Bottom line: it is plausible a Sony handheld could run adapted PS4 or simplified PS5 versions, but only with developer support, patched builds or a fairly sophisticated compatibility layer. It is not realistic to expect full PS5 binaries to run out of the box on a much weaker handheld without tradeoffs or deliberate business decisions.
Cheers
Kids are not interested in having a box that requires a TV, they want something that can be immediately accessible.
All this horsepower for what, grass physics? Like a your casual gamer even cares, lower the res, cut the grass. Bam now it runs on much lower specs
Honestly, if it can just play the whole PS4 library, I'm in. So many incredible games.
The way I see it is the low power mode is the back compat mode and isn't ideal but will get the job done. The device will primarily be a PS6 handheld because it will have access to all the generational features that enable scaling in a more elegant fashion. PSSR2, texture compression etc. They will be able to scale off 640P (or lower) vs 1080/1440P for the PS6. The key will lie in not skimping on memory.
I also think people are underestimating how much the ML hardware will be leveraged in the next generation vs this one. People get tunnel vision over upscaling without appreciating that is the tip of the iceberg. They have talked about GPU compression as a bandwidth multiplier, but there are specific ML patents around texture reconstruction that in essence take full fat textures out of the game install and instead abstract them into something analogous to a vector descriptor for ML reconstruction in real time.
Its this type of generational refactoring that is going to allow something like a PS6 handheld to perform better than what we are currently seeing in handhelds. They lack the efficiency multipliers. Mind you the tech isn't going to be adopted widely immediately, so the handheld might actually not show its true potential for a few years! Well unless 1st party titles showcase the potential deliberately.

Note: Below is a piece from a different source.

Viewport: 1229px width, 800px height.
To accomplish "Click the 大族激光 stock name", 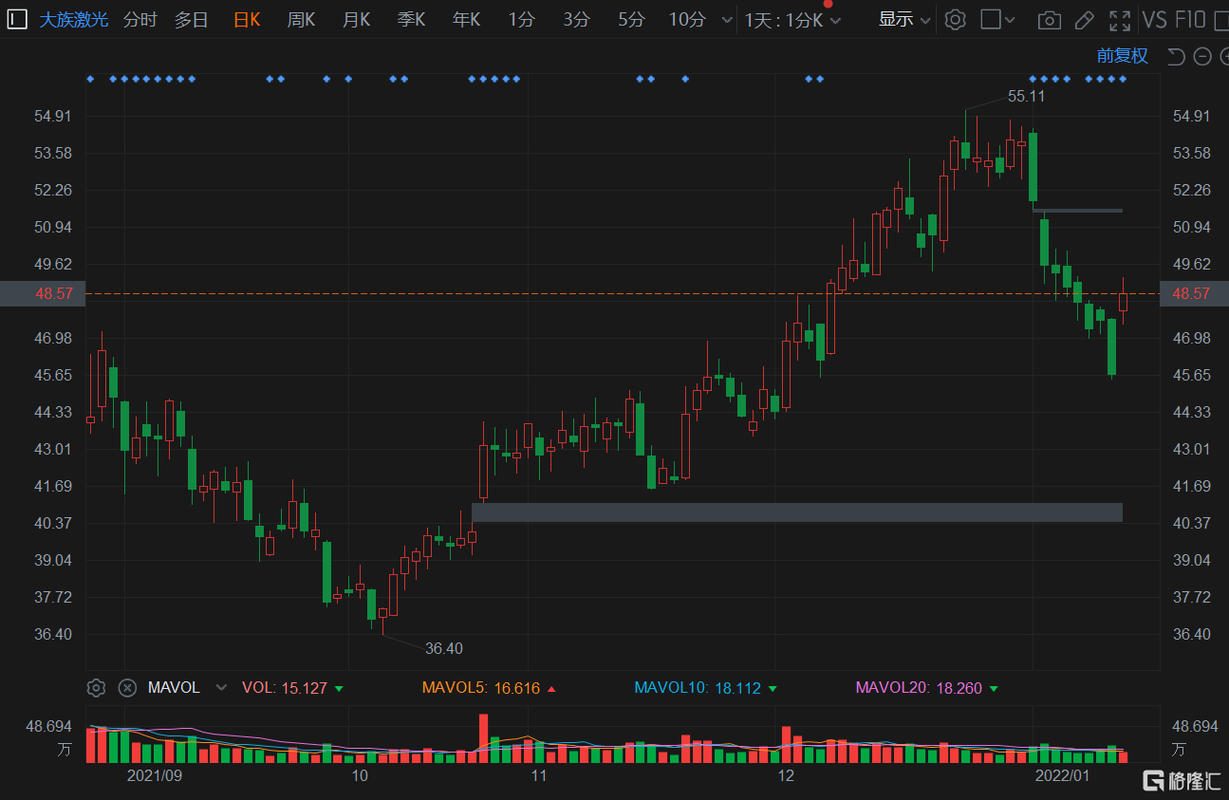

If people doubt I just point to Mark Cerny saying even they don't know all the ways the hardware will be leveraged yet by devs. (something along those lines anyway).

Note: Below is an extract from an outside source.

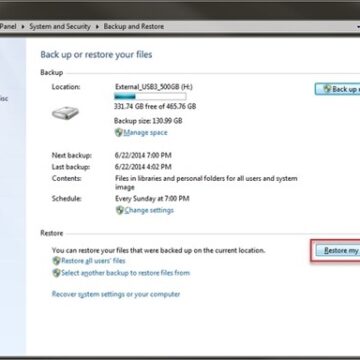Screen dimensions: 360x360
Task: Expand arrow before System and Security breadcrumb
Action: pyautogui.click(x=23, y=27)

In this new world of 'forever' generation I wonder how many system DF will have to test in its reviews :
That's 22 systems, how the heck is DF going to cope?
(semi serious question, of course an answer is to only review the most popular systems, but there is really a massive fragmentation looming)
If performance per Watt doubles over the next 2 years, which I doubt, Than at the expected 15W tdp you're looking at MSI Claw 8 level (37W max) performance. That's very nice performance today but I honestly don't see it running even 1:1 PS5 level games.
I’m still bitter about Sony fumbling the Vita, but glad to see they’re re entering the space. With the state of handheld gaming, I think I’ll just wait to get a steam deck 2, where I can play Sony exclusives on the go without being locked into the restrictions of the ps ecosystem.
In theory, yes, PlayStation could do it, but if it means losing money, they won’t. They were the first to charge for updates and to sell simple remakes at the price of a full original game. So based on that, don’t get your hopes up too much.
"Just recently, the firm revealed that it is by far the most popular Remote Play hardware used by PlayStation gamers.” Lol, well of course—it’s the only dedicated device that does remote play.... . This sentence makes no sense at all. A little critical thinking, please!
I'd love it if they could revive PSP and PS Vita support. Especially the latter was already in the digital era, it would be cool if you could play your owned games.